### Set problem
Gather every line of the data below that contains the word "each", matching its case exactly.

Entries on target coordinates:
★ ★ ★ ★
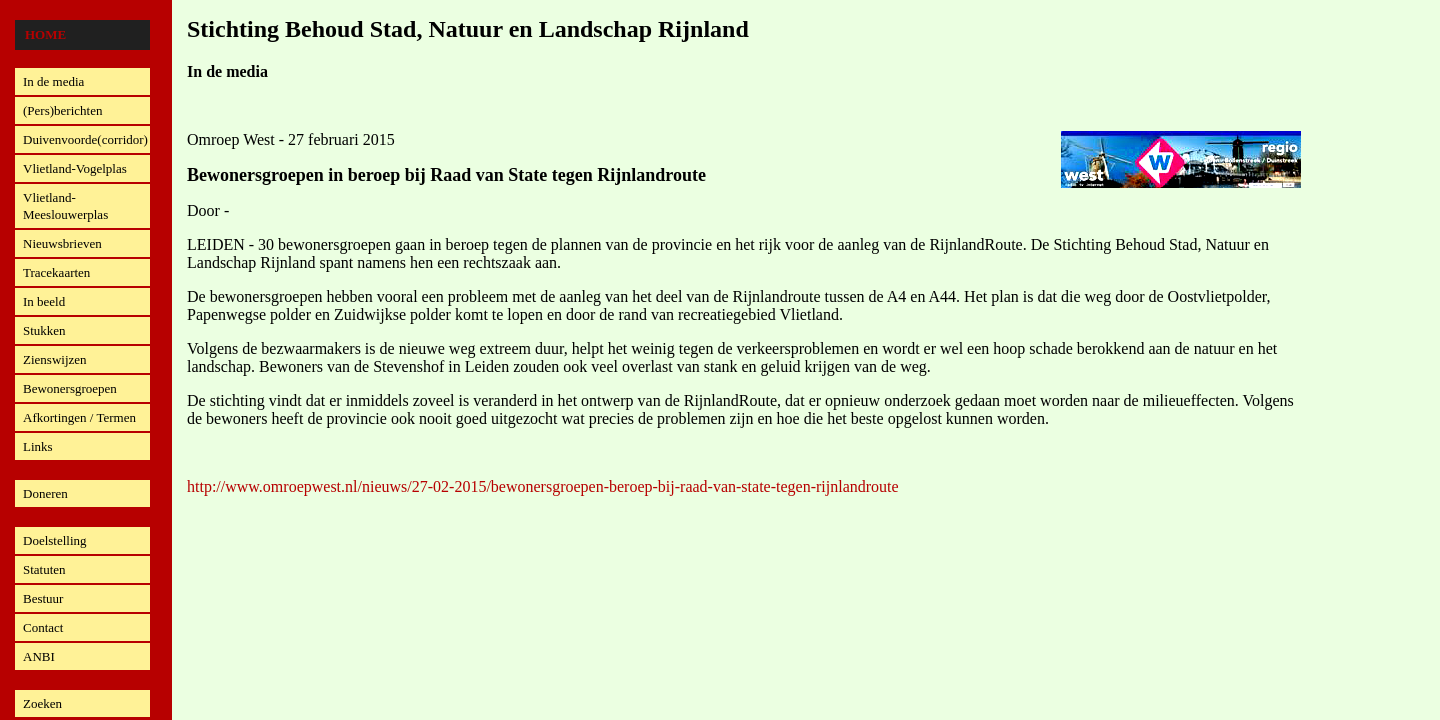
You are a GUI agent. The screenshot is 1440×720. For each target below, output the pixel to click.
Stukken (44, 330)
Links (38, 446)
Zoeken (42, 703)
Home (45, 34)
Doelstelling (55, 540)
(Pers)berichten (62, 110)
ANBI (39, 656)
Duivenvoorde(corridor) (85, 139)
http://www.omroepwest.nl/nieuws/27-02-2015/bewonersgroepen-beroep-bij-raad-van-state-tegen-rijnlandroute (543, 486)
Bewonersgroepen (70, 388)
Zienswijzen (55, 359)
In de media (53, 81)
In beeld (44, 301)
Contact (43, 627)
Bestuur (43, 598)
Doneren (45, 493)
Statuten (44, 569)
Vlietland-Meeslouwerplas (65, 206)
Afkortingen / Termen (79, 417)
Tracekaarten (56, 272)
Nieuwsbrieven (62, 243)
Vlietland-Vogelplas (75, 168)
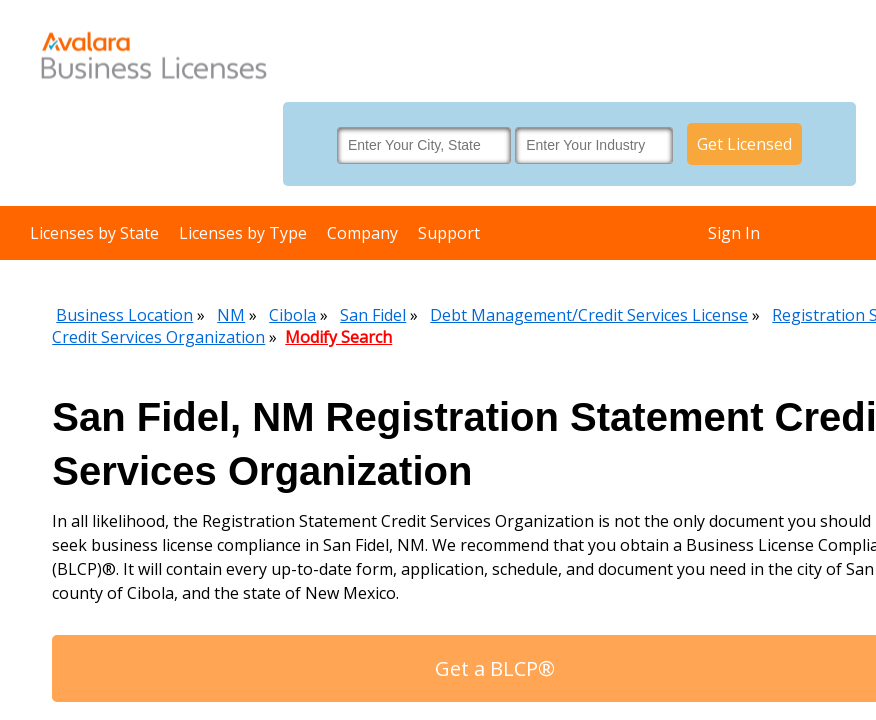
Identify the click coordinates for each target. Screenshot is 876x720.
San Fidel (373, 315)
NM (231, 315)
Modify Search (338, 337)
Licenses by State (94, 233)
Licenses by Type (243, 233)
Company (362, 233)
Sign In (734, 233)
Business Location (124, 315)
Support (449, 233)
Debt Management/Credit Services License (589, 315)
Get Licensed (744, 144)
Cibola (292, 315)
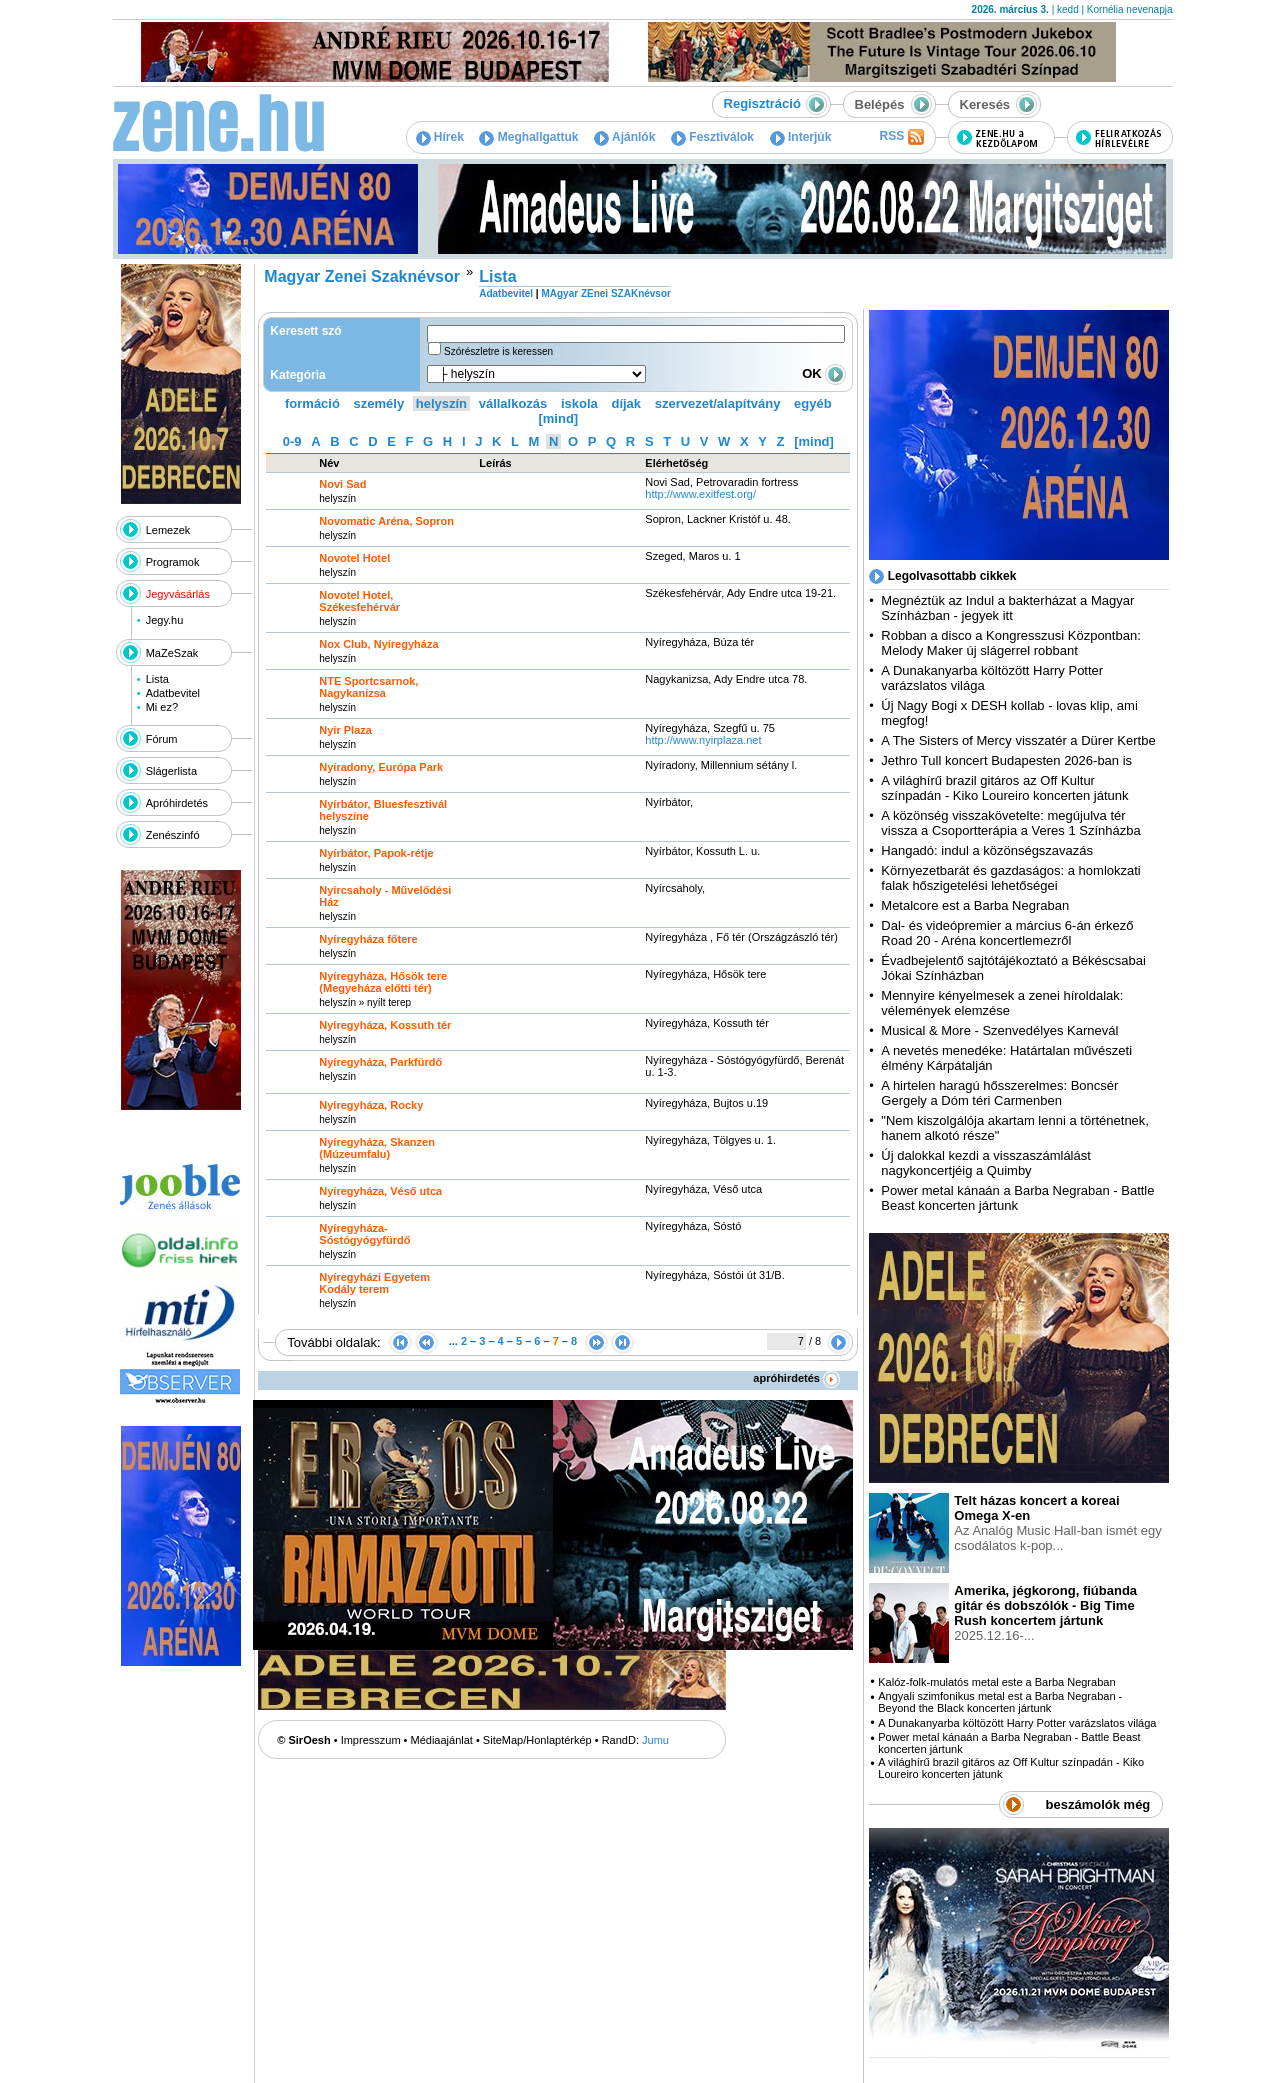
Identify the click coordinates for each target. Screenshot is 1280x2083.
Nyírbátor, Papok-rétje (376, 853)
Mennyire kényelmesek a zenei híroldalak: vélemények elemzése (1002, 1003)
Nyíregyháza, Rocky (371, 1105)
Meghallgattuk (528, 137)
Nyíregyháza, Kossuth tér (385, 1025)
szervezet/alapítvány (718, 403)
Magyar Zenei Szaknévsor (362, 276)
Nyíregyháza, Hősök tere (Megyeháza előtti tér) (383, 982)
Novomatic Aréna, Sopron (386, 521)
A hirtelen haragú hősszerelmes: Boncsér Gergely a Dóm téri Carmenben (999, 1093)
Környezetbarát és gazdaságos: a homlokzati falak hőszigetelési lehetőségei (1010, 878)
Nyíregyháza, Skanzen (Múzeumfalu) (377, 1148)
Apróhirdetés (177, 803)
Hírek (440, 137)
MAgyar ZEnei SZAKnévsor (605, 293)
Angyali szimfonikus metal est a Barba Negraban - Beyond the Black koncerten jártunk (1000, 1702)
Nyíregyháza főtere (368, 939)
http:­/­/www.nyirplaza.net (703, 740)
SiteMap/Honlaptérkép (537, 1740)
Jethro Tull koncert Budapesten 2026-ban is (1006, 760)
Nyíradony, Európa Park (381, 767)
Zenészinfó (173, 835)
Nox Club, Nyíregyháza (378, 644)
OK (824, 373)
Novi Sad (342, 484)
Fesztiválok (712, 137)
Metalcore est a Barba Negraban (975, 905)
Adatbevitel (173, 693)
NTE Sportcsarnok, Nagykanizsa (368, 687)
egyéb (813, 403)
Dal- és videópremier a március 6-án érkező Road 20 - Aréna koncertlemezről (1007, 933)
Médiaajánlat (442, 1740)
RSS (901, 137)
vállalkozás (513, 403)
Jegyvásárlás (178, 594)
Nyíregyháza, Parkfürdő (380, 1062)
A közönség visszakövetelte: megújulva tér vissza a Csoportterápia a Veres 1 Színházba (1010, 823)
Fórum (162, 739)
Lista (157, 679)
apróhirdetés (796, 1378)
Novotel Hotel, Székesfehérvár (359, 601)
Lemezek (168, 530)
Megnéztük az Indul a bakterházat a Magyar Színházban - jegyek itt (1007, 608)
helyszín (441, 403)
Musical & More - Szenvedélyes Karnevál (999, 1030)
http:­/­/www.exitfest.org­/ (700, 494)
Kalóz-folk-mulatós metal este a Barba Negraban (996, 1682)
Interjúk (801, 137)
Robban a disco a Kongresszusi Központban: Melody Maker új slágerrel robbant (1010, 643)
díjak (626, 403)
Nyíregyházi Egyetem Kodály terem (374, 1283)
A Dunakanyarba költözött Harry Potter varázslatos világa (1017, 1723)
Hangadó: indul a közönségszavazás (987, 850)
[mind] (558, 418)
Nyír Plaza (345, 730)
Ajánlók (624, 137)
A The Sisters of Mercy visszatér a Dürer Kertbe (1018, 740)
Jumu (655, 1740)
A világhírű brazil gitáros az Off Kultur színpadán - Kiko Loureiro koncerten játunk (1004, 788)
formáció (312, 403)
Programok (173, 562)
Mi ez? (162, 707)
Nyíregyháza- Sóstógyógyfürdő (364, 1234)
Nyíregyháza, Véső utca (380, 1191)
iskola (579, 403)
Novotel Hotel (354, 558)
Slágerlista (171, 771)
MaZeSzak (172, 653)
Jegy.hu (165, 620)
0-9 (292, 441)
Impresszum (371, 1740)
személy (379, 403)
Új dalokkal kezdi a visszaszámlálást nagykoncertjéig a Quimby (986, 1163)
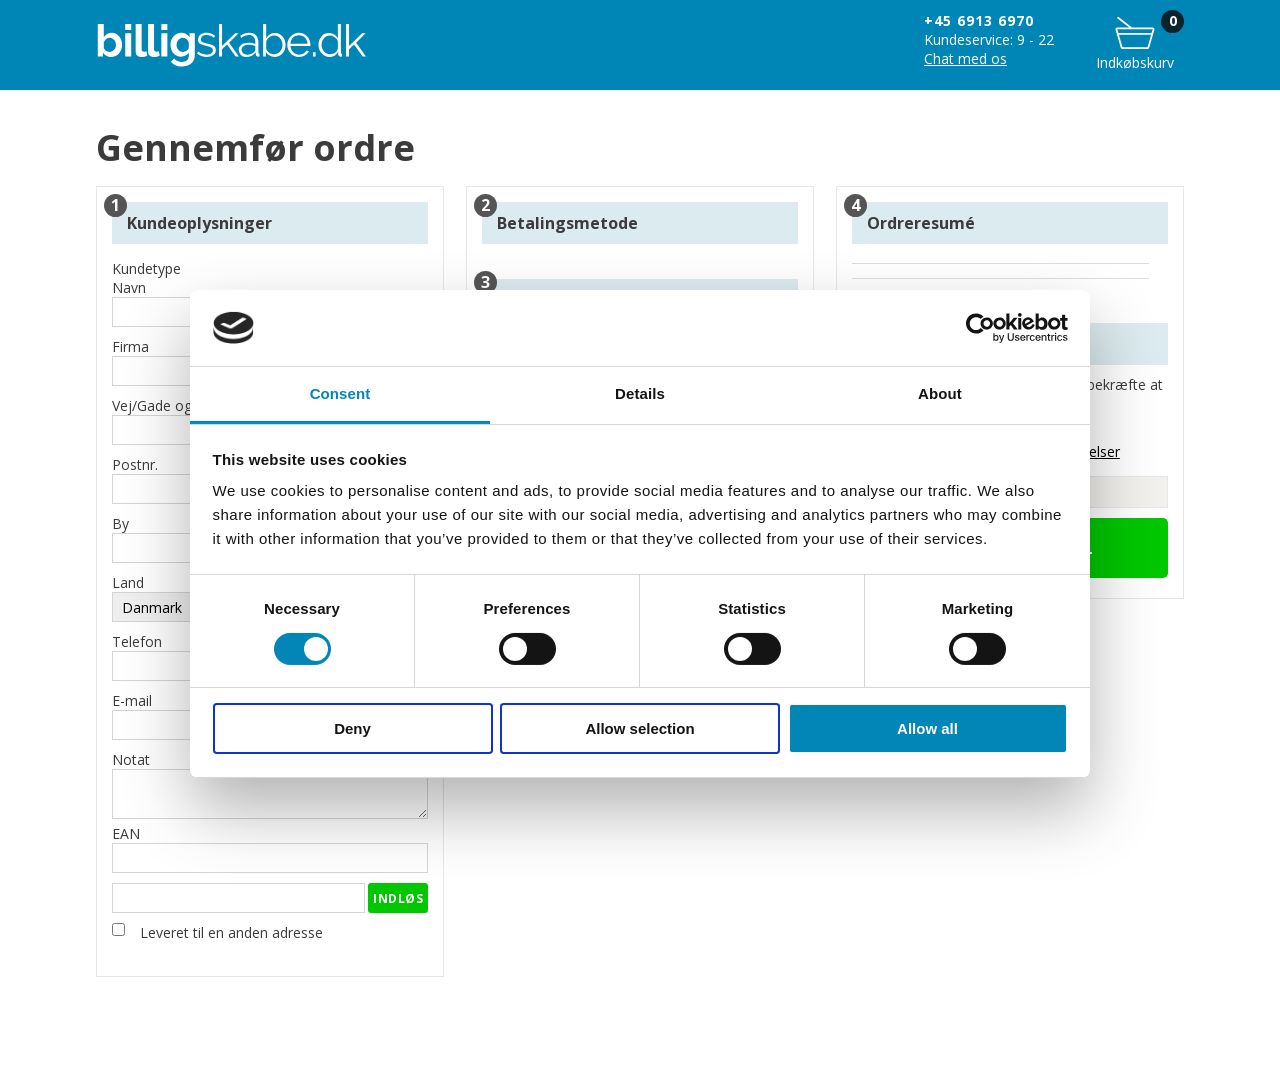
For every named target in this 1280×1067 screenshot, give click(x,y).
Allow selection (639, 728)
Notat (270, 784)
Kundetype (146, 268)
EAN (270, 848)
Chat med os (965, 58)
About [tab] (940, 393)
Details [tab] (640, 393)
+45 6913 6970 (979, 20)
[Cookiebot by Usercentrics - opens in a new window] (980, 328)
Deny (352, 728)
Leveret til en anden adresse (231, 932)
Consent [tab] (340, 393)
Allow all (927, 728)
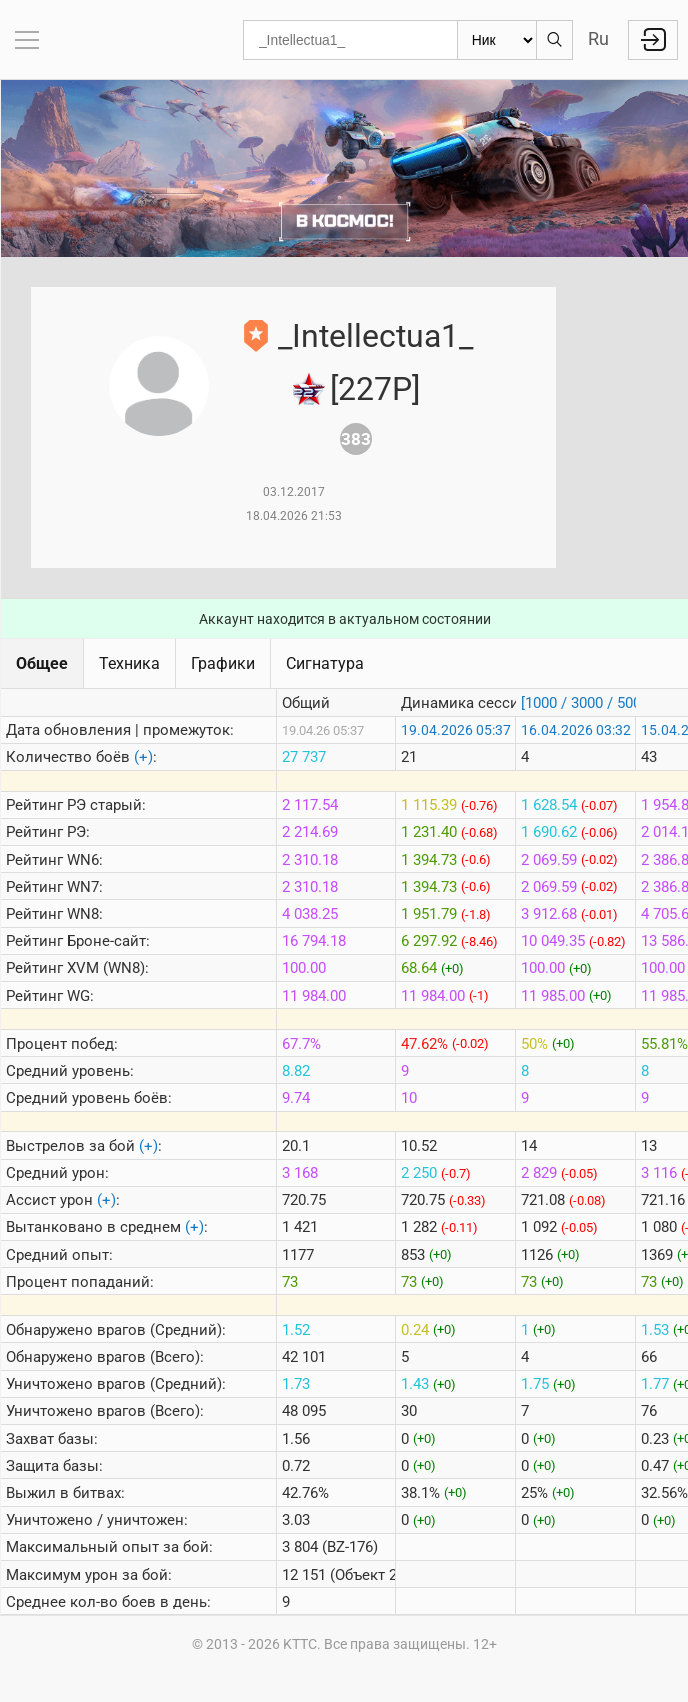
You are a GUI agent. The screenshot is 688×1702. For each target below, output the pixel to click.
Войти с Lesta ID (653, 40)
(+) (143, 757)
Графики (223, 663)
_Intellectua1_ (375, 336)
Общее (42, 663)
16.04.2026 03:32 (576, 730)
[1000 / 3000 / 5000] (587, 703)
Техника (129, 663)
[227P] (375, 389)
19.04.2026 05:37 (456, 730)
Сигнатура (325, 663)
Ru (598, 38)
★ ★ ★ ★
### The answer
You are a GUI agent. The screenshot is 1440×720. For each target below, output the pixel to click.
Identify the click coordinates for each target. Screenshot is 876x720.
Identify the click coordinates for each target. Screenshot is 1280x2083.
You are a GUI agent. The screenshot is 688×1702. For each target below, output the pixel to click.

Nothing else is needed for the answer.